Nolan’s suit goes on to allege that Hunter told Nolan he would handle the situation. But Hunter and another officer who met with Nolan “never conducted any official investigation of the incident, nor did they document any of it, as required by Anaheim Police Department policy,” the suit said.
Soon after the Alvarado incident, Nolan’s suit claims, he saw Hunter and Kelley “unnecessarily hit and kick Jerry Sanchez, another alleged youth gang member.”
Nolan told then Chief Joseph Malloy about what happened, according to the documents. But the chief concluded that the officers involved in the Sanchez incident had done nothing wrong. On Oct. 20, 1992, Malloy issued a memo to all police department employees saying that a complaint made by a member of the department was unsubstantiated, a notice that everybody in the department knew meant Nolan, he argued.
Nolan received his termination notice on Feb. 22, 1993.
Nolan said he received threatening phone calls at his and his father’s home. His wife’s car window was shot through while she was on a drive through Anaheim, he said.
The city argued in court documents that Nolan was fired after a pattern of reprimands, including behavior unbecoming an officer and destroying evidence.
And while the city argued in a 1997 trial brief that internal and FBI investigations found that Nolan’s claims about the officers were unsubstantiated, a county grand jury in 1997 agreed that Nolan’s termination was retaliation for breaking the “code of silence.” Nolan was awarded $340,000, the Los Angeles Times reported.
The Department Today
Nolan and Anaheim Police Chief John Welter have a sharp disagreement over whether the code of silence still exists within the police department.
Nolan said that as long as Hunter is there, he has no doubt the department is the same. “Things that happened in the ’90s will continue to happen until [Hunter] is gone,” Nolan said during a recent interview.
But Welter, who came on board as police chief in 2004 and was unaware of the Nolan case, argued that departments and officers change and that the Anaheim Police Department today is not the same organization it was in the 1990s.
Back then, reports of police brutality were common and the department kept dossiers on Latino leaders that linked them to suspected criminals.
Latino leaders have credited Welter with implementing a community policing approach and opening dialogue with neighborhoods.
“If you think I’m going to start investigating the culture of the ’90s, … I’m not going to,” Welter said. “Cultures change.”
Nolan pointed to the department’s handling of a crowd that gathered after the Diaz shooting to illustrate his contention that the culture hasn’t changed. Police officers confronted by the crowd fired pepper spray balls and bean bags and unleashed a police dog into the crowd, which included women and children.

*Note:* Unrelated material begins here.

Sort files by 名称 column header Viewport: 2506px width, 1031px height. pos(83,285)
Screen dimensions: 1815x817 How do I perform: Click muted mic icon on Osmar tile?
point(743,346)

Welter quickly apologized for the unleashing of the dog, saying it was an accident.
The incident was captured on video and added fuel to many protesters’ rage during a downtown riot that broke out after protesters were denied entrance to an Anaheim City Council meeting.
However, while Welter was apologizing for the dog attack, Anaheim officers were intimidating residents, according to an article in The Orange County Register.

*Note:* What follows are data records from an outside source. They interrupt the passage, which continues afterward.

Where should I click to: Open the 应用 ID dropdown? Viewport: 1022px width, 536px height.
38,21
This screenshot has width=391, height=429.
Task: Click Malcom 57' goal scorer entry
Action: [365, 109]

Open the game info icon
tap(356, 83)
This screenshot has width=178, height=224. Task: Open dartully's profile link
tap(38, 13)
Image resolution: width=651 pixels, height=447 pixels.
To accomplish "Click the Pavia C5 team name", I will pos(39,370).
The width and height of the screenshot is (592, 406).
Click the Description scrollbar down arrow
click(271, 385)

Officers approached residents of Anna Drive, the neighborhood where Diaz was shot, and attempted to persuade them to change their eyewitness accounts of the events, according to the article.
One officer pounded his fist on a table while questioning a resident, according to the article. There were also many reports that officers attempted to buy cell phone video from residents, according to another Register article.

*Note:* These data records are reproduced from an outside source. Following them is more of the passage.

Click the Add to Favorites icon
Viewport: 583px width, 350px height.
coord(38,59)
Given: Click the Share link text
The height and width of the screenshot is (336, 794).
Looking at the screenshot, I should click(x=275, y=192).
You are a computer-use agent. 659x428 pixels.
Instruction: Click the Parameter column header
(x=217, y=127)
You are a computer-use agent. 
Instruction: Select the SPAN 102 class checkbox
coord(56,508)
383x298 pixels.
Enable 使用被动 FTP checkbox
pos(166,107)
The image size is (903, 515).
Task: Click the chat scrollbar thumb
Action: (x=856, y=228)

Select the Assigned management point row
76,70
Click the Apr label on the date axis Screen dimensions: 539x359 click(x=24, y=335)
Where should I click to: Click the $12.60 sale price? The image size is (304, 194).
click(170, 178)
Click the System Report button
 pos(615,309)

“It appears you’ve got the same police department, the same mentality, the same disrespect for Latinos as back in the day,” Nolan said.
City Manager Bob Wingenroth, the city’s chief bureaucrat in charge of overseeing all city departments, would not comment on the culture of Anaheim police and said he wasn’t familiar with the Nolan case. He would say only that if Nolan has useful information, he should report it to the proper authorities.